On the other hand, one can use a bit of thinking in order to greatly reduce the amount of calculations. More specifically, one can use second-order partial derivatives instead of the first-order ones, based on the following simple

Lemma 1 Suppose that a function $F\colon[x_1,x_2]\times[y_1,y_2]\to\R$ is such that for some real $c$ and $M$ we have $F(x_i,y_j)\ge c$ for $i,j$ in $\{1,2\}$, and the second-order partial derivatives $F''_{xx}$ and $F''_{yy}$ are bounded from above by $M$. Suppose also that $x_2-x_1=y_2-y_1=h>0$. Then $$ F\ge c-Mh^2/4 $$ (on $[x_1,x_2]\times[y_1,y_2]$).

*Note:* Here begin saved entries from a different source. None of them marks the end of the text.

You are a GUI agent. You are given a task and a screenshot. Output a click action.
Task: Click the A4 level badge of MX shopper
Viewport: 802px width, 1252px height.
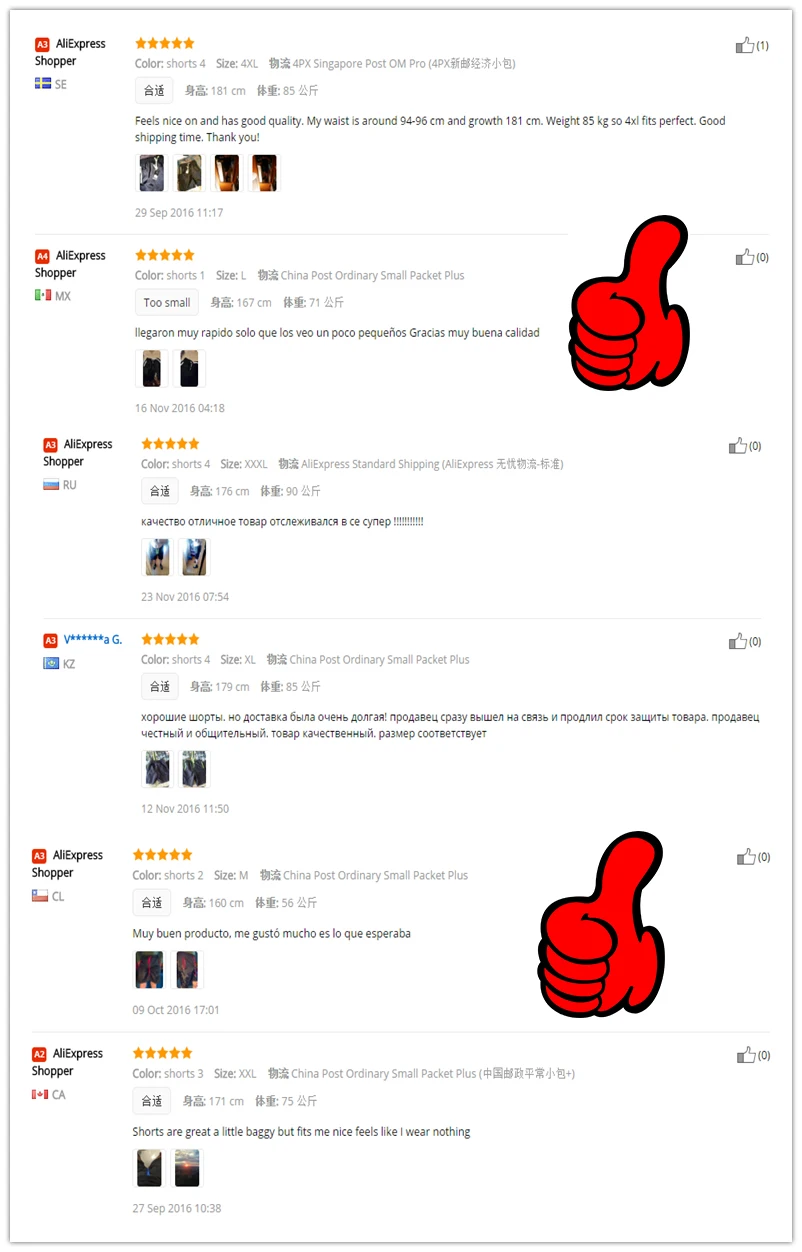[x=42, y=256]
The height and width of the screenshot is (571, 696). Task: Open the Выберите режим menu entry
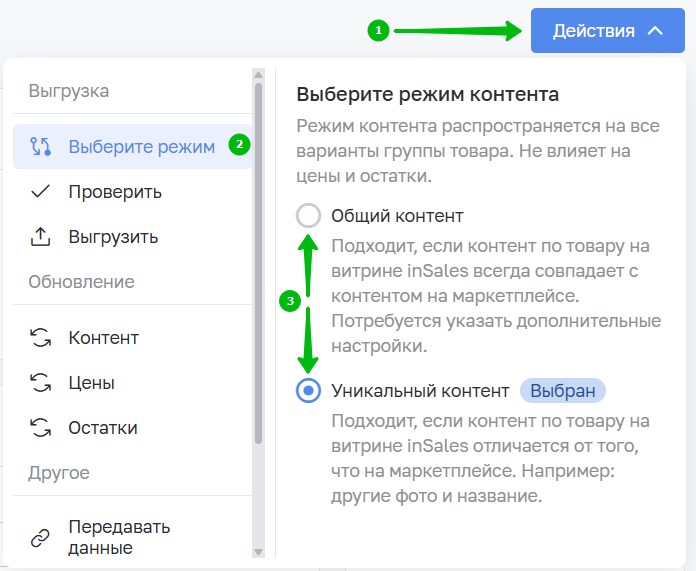[x=141, y=147]
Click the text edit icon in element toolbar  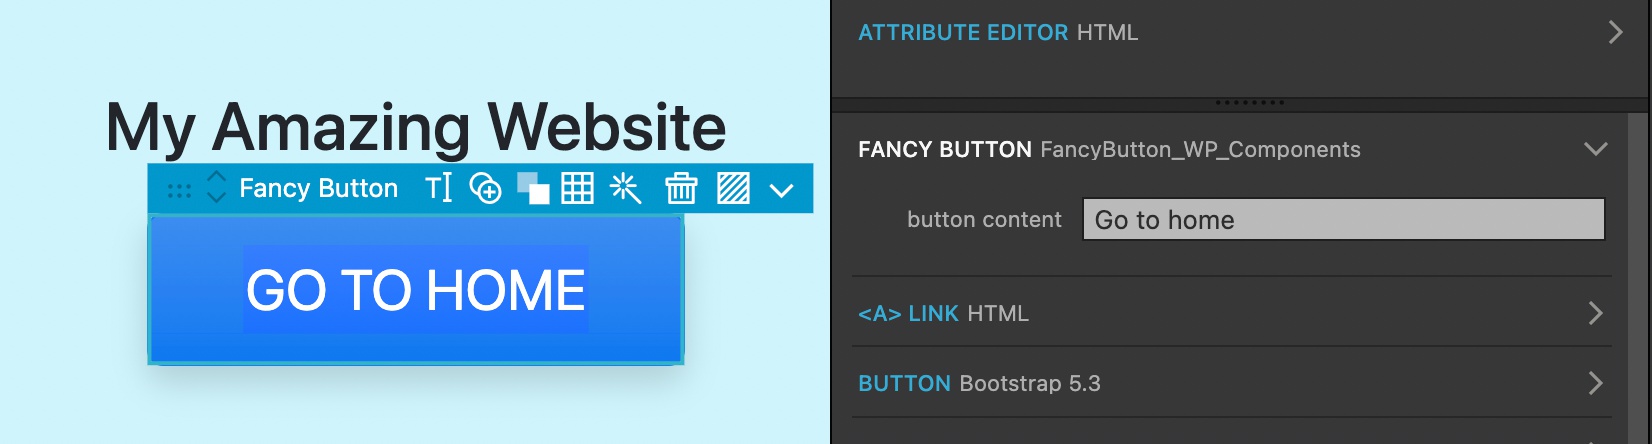tap(439, 188)
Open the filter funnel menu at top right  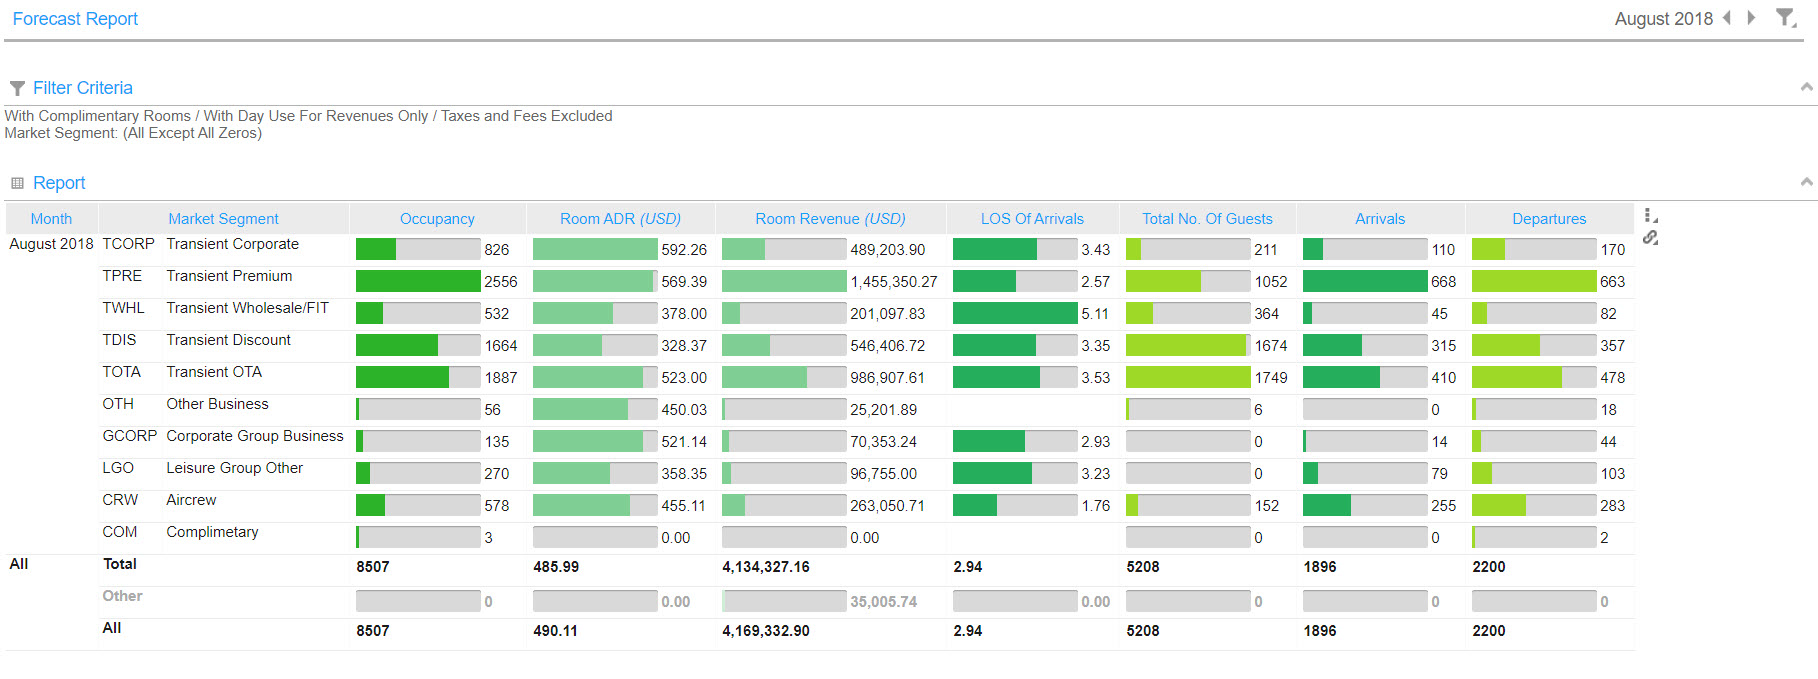1785,18
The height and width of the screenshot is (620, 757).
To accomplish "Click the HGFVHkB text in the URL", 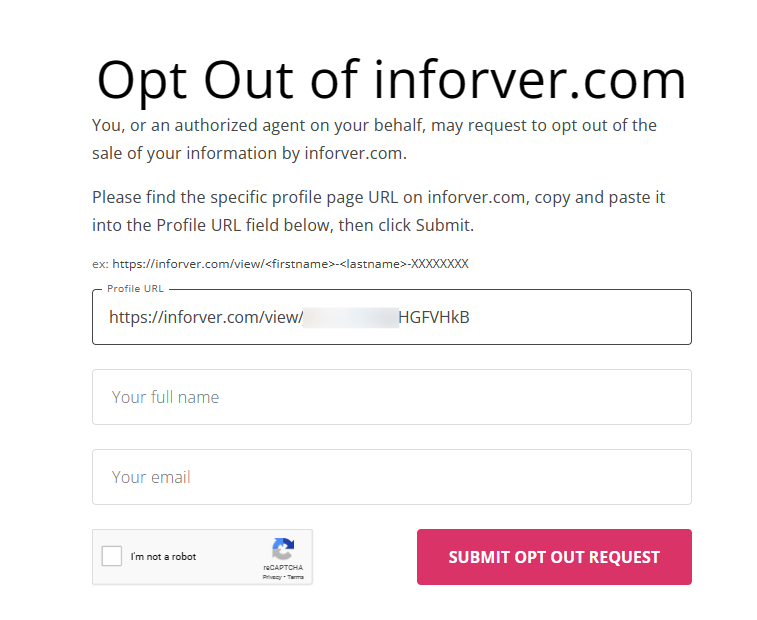I will coord(434,318).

It is easy to see that for $F(x,y)$ denoting the left-hand side of your inequality we have $F''_{xx}\le M$ and $F''_{yy}\le M$, where $M:=32$. Hence, for $n=64$ and $h:=1/n$ we have $Mh^2/4<0.002$. One the other hand, a direct calculation shows that $F(i/n,j/n)>c:=0.5023\dots$ for all integers $i,j$ such that $0\le i\le j\le n$. (This calculation now takes about 0.1 sec -- which may be compared with 2290 sec for the previous calculation, based on first-order partial derivatives, with $n=6600$.)

Thus, by Lemma 1, $F(x,y)>c-Mh^2/4=0.5023-0.002>1/2$ if $0<x<y<1$, as desired.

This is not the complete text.